### EXERCISE OBJECTIVE
Exactly the lines from the line containing "Open the OPENAI tab" through the final line of the entries below must be returned, and only those, without pictures.
:: DATA EXCERPTS ::
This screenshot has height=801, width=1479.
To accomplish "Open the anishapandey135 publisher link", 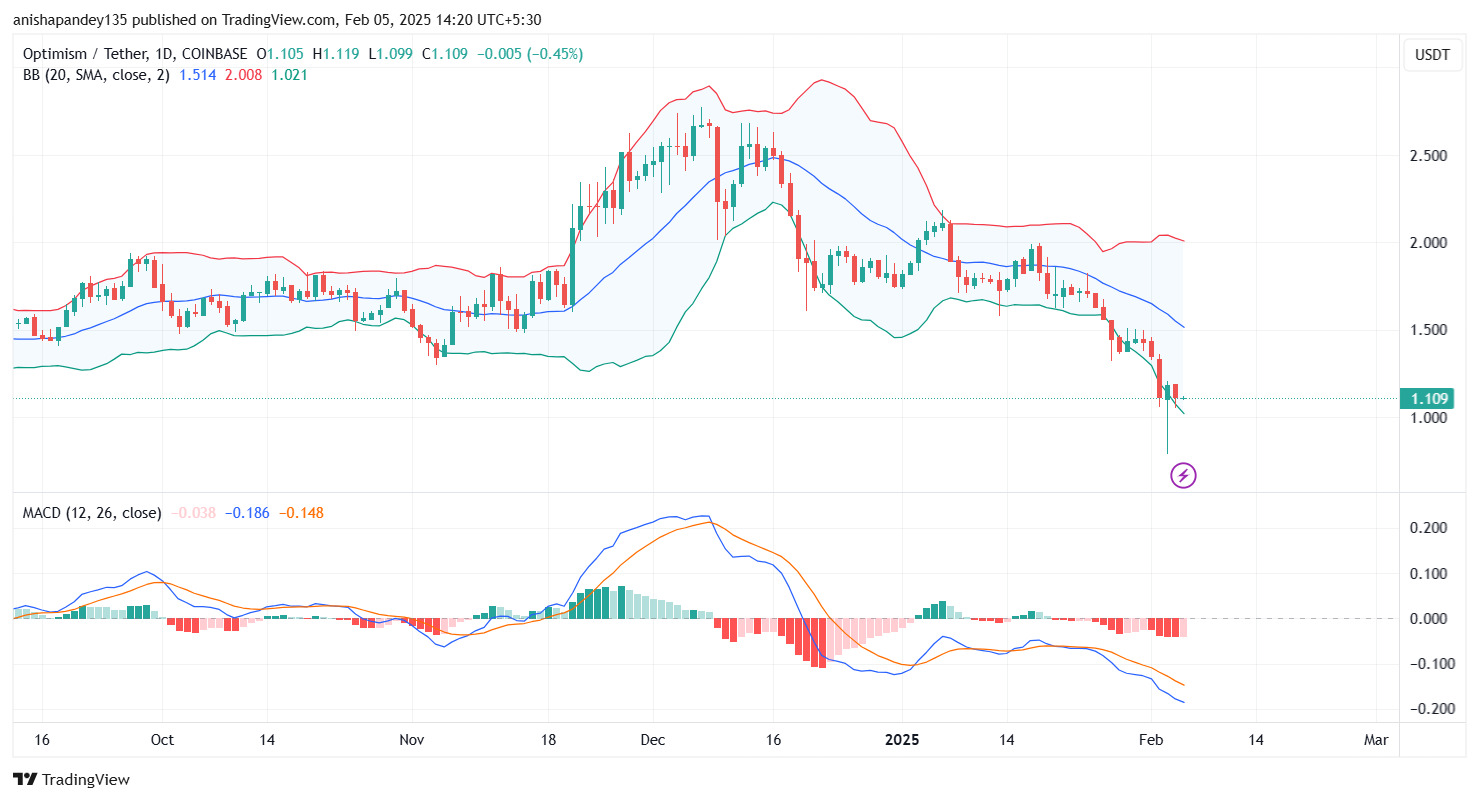I will (x=70, y=19).
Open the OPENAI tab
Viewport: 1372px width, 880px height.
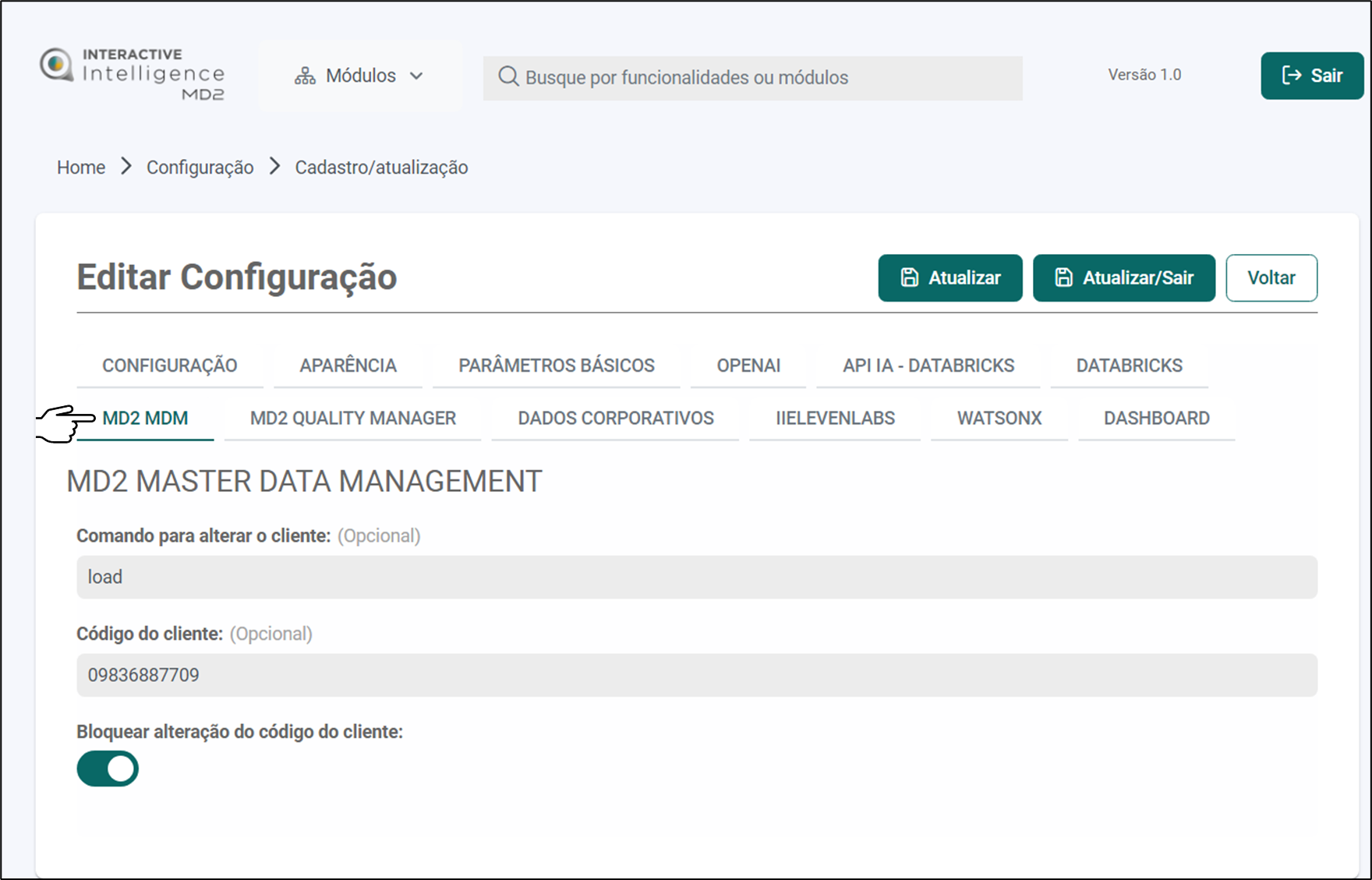pyautogui.click(x=748, y=366)
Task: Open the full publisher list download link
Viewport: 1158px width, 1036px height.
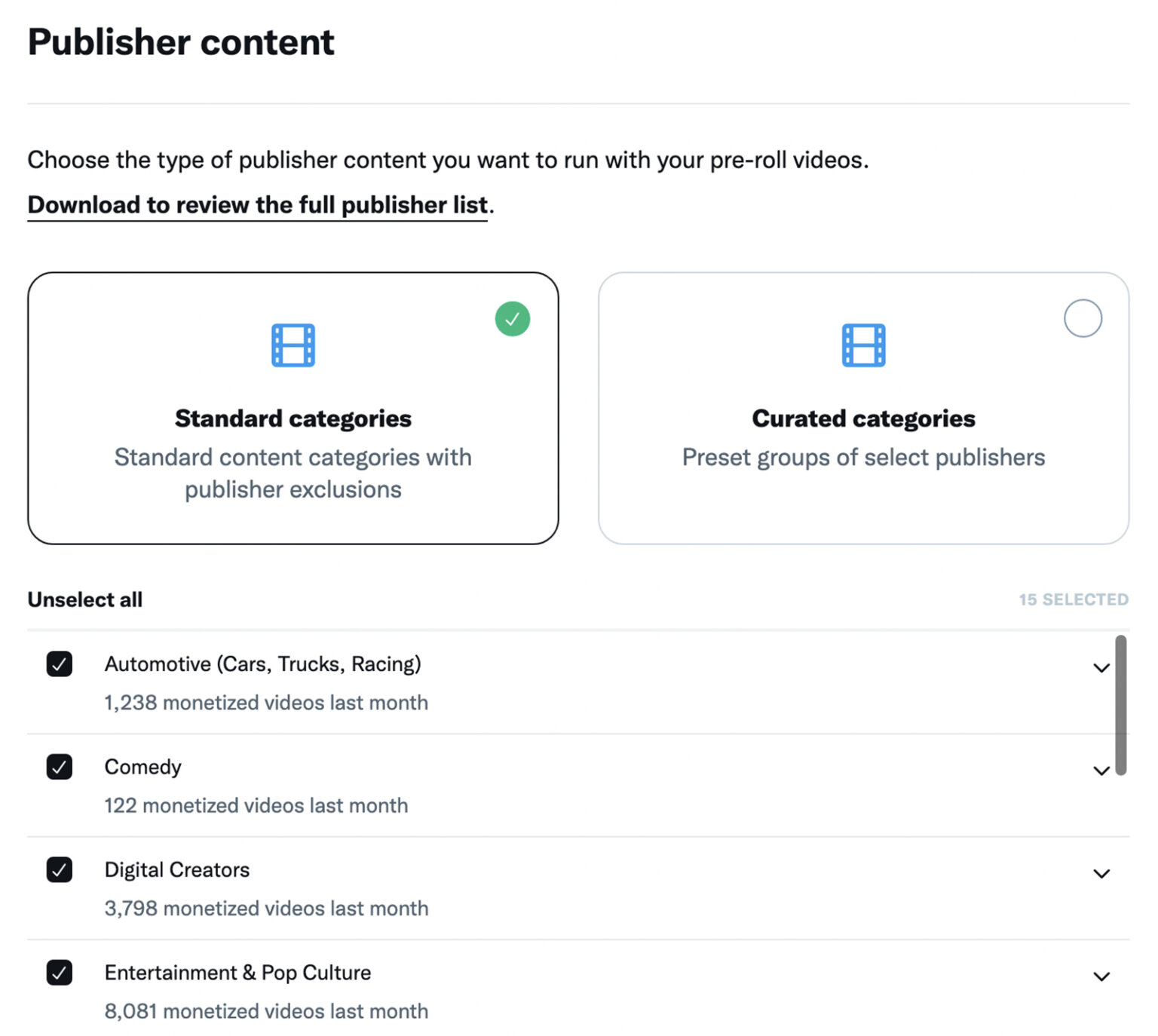Action: click(x=257, y=204)
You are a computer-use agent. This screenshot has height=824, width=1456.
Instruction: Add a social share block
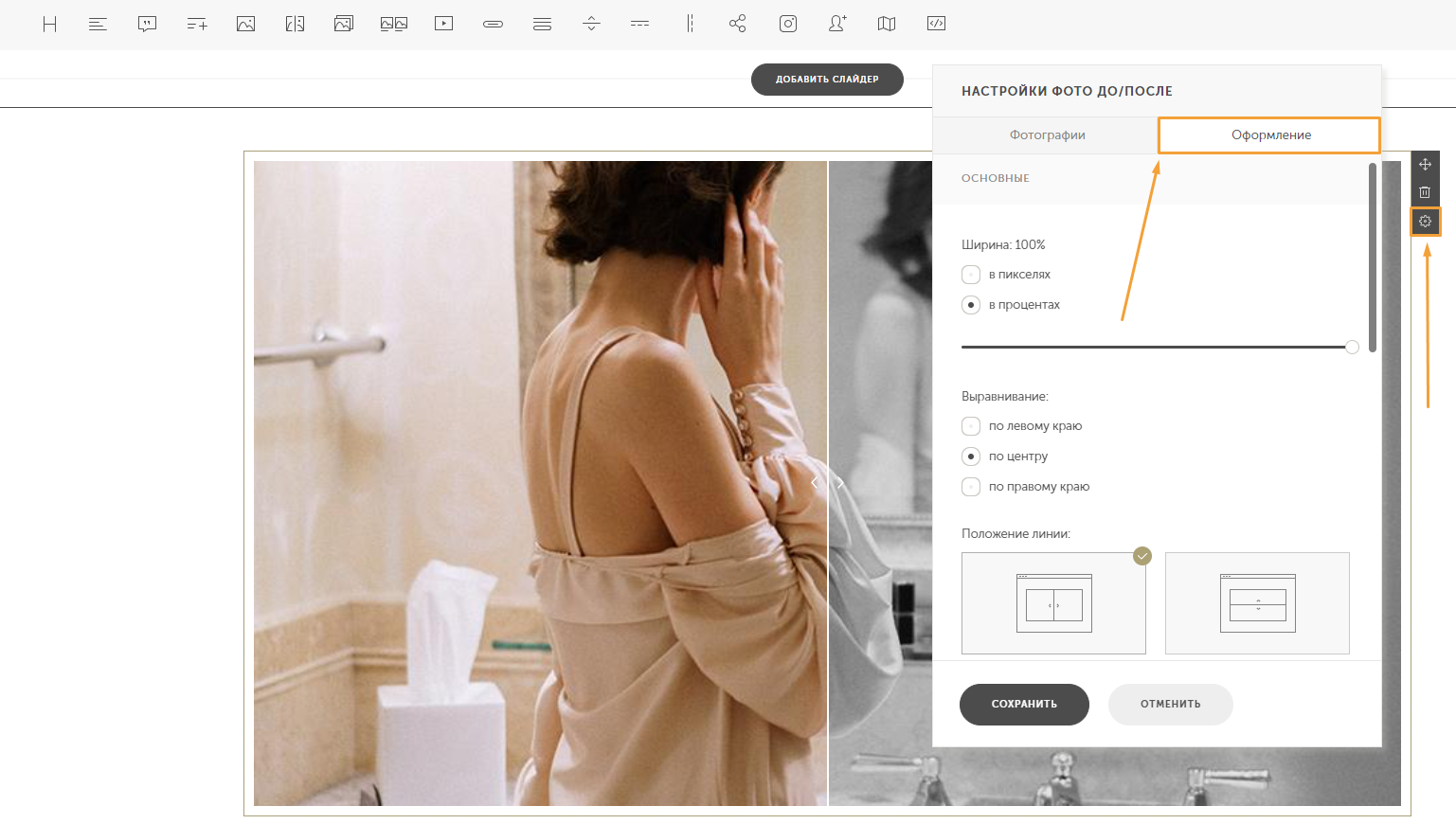pos(738,24)
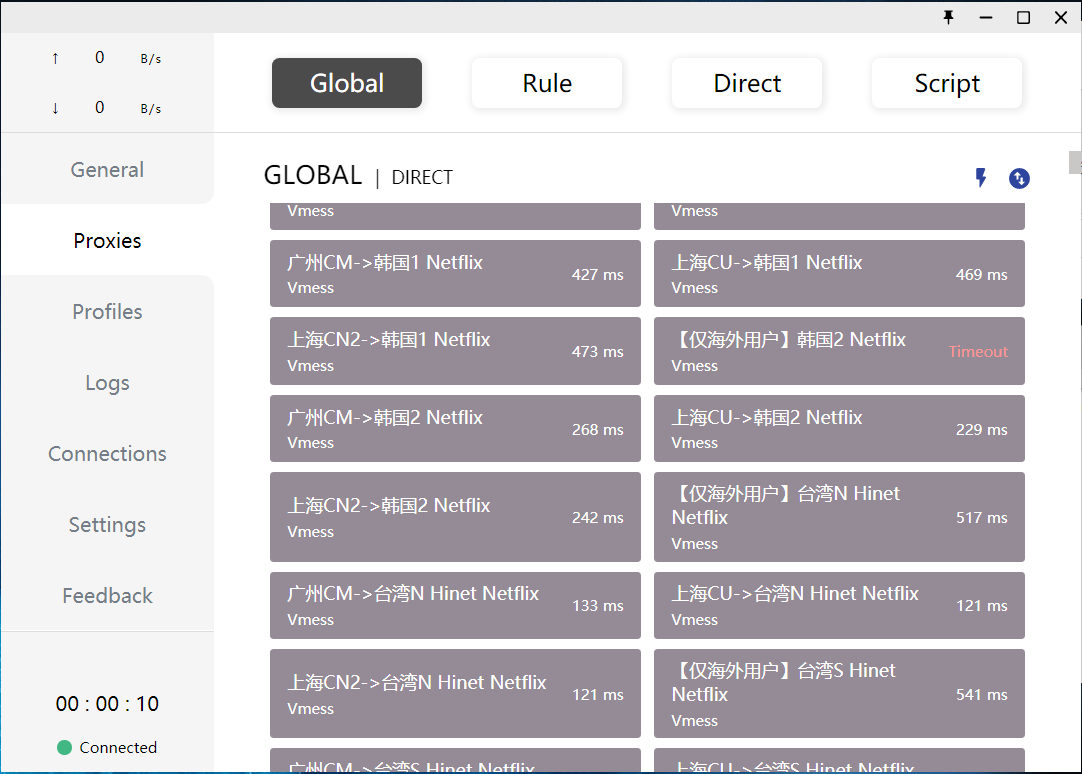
:::
### ANSWER TO THIS EXERCISE
Open the OPENAI tab
Viewport: 1372px width, 880px height.
pyautogui.click(x=748, y=366)
Task: Open the full publisher list download link
Viewport: 1158px width, 1036px height.
Action: click(x=257, y=204)
You are a computer-use agent. This screenshot has height=824, width=1456.
Instruction: Add a social share block
pos(738,24)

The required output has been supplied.